• ACTION ITEM: Go through the listing below and show each line that has the word "agent".
DATA START
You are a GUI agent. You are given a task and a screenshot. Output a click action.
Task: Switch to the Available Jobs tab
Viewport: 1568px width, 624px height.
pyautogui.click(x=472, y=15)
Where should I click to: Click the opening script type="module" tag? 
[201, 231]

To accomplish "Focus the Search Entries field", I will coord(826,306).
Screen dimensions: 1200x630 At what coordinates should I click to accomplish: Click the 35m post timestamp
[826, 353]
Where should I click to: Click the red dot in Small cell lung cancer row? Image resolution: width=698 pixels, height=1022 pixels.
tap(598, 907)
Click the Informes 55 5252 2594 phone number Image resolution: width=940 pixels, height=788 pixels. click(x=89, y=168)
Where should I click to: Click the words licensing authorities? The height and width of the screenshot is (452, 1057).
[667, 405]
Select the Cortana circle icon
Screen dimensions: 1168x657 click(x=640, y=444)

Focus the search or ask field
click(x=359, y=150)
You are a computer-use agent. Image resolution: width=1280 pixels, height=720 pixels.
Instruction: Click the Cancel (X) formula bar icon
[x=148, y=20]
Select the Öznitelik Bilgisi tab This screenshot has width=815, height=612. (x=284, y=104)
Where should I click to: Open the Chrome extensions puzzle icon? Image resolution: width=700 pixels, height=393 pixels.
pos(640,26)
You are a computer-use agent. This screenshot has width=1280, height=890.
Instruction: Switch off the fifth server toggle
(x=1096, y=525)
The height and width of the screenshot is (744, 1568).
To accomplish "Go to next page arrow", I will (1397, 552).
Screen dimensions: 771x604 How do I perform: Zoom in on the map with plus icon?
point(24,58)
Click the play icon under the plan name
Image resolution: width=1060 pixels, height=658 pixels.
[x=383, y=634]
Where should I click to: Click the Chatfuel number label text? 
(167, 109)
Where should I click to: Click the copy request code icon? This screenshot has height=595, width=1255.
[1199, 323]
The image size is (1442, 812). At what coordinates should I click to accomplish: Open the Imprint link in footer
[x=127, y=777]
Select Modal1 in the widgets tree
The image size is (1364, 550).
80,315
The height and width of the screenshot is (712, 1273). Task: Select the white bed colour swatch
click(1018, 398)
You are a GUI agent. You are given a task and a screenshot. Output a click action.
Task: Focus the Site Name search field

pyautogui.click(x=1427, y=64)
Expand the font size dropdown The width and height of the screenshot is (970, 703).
DATA END
• TASK ANSWER:
You are a GUI agent. You are given a task and a screenshot. Output a click action.
You are a computer-use agent. Image resolution: width=1280 pixels, height=720 pixels.
You are a computer-use agent. This screenshot has width=1280, height=890.
You are a GUI agent. You are given a task and a screenshot. Output a click action.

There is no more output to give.